MUSTAFA Kemal Ataturk sering keluar diam-diam dari Istana Dolmabhache.
Tiba-tiba dia sudah berada di tepi Selat Bosporus, bernyanyi dan menari bersama nelayan.
Atau di suatu malam, dia duduk di pinggir jalan, bercerita kepada sekelompok taruna tentang kehidupan dunia tentara. Ceritanya terhenti setelah pasukan pengawal datang menjemputnya.
***
Sampai hari ini, nama Mustafa Kemal Ataturk masih berada di hati rakyat Turki. Potret dan patungnya dipajang di semua tempat publik, di restoran dan tempat hiburan, juga di rumah penduduk, dan di semua uang kertas Turki. Namanya diabadikan untuk bandara di Istanbul dan jembatan yang melintasi Tanduk Emas dari Unkapani ke Galata.
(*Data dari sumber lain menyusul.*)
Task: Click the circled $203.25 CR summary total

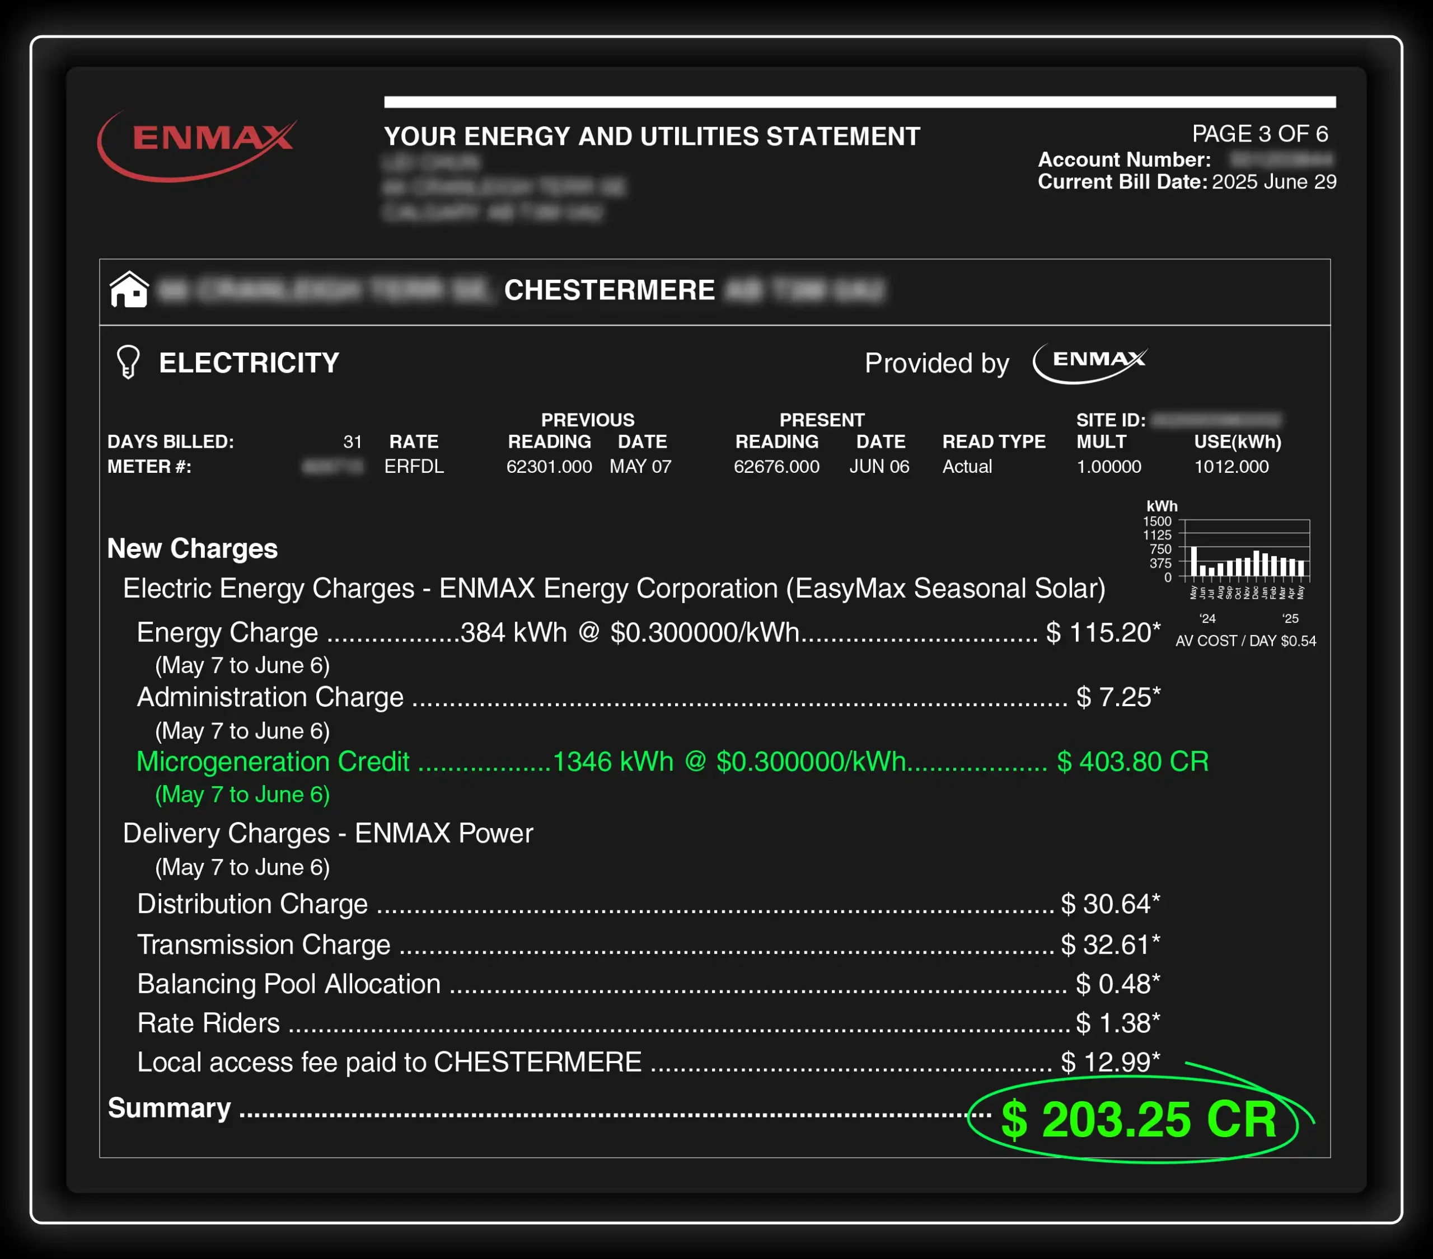Action: 1139,1120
Ataturk lahir di Salonika, sebelah utara Yunani, pada 1881. Orang tuanya, Ali Riza dan Zubaydah memberi nama Mustafa padanya. Nama Kemal yang berarti sempurna diberikan gurunya karena kemampuan Ataturk pada bidang matematika. Sementara nama Ataturk yang berarti Bapak Turki diberikan parlemen setelah dia berkuasa 1923.
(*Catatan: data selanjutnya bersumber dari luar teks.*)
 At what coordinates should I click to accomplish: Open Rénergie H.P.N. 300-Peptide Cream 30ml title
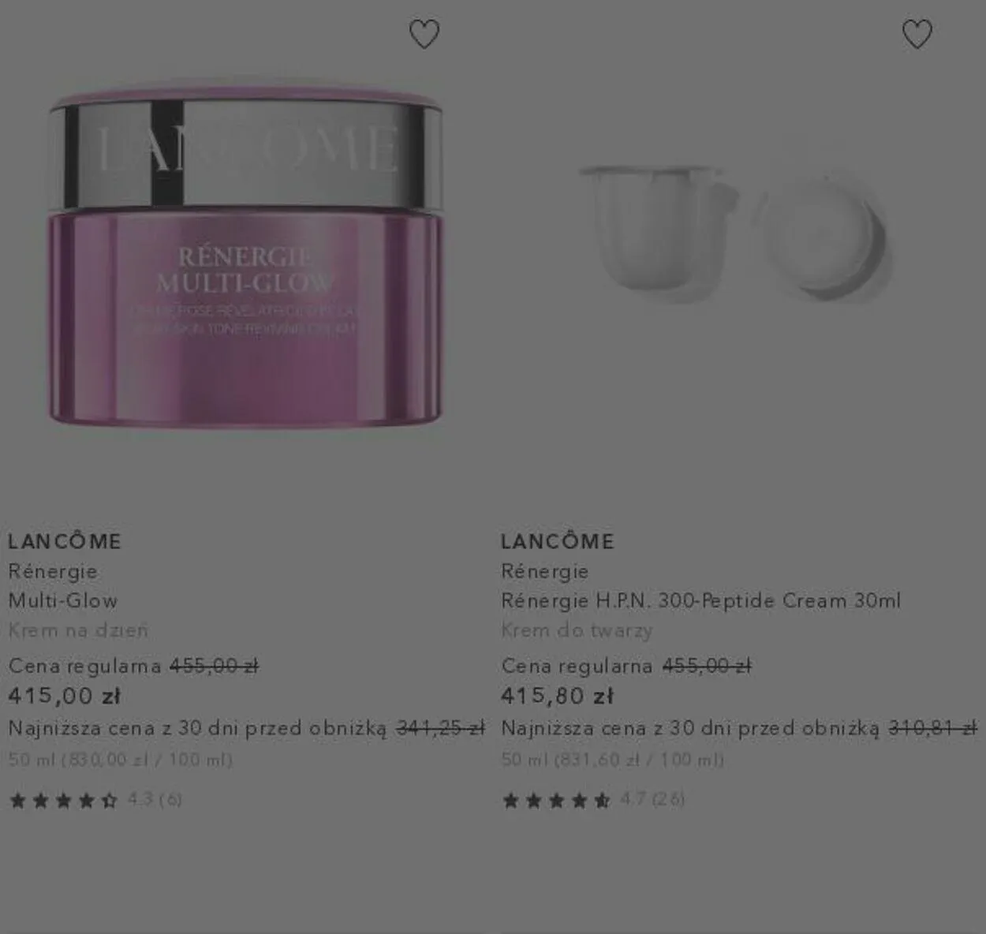pos(700,600)
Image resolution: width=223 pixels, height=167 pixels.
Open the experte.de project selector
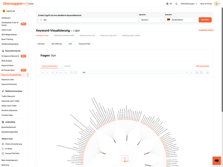14,11
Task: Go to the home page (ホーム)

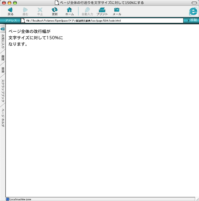Action: (x=69, y=11)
Dia menikah dengan seorang wanita bernama Latifa. Dari pernikahannya yang singkat (1923-1925), dia tak memperoleh anak. Tapi dia punya banyak anak angkat, dan yang paling dikenal publik adalah Ulku.
Karier militernya semakin kinclong saat dia memimpin pasukan Turki bertempur melawan koalisi Inggris, Prancis, Australia dan Selandia Baru di Galipoli, April 1915. Menyusul sukses itu, dia naik pangkat jadi brigardir jenderal.
Dia juga pernah memimpin pasukan Turki menghadapi Rusia di Kaukasus. Lalu ke Hejaz di daratan Arab, menghadapi pemberontakan orang Arab yang didukung Inggris, sebelum akhirnya dikirim ke Palestina.
Oktober 1921, Ataturk menandatangani Perjanjian Kars dengan Uni Soviet. Dalam perjanjian itu, Ataturk menyerahkan Batumi (di wilayah Gerogia saat ini) untuk Soviet, dan sebaliknya menerima Kars di Armenia dan Ardahan. Tahun 1923 dia mendirikan Partai Republik Rakyat, yang menjadi kendaraan politiknya untuk menguasai Turki pasca kehancuran Ottoman.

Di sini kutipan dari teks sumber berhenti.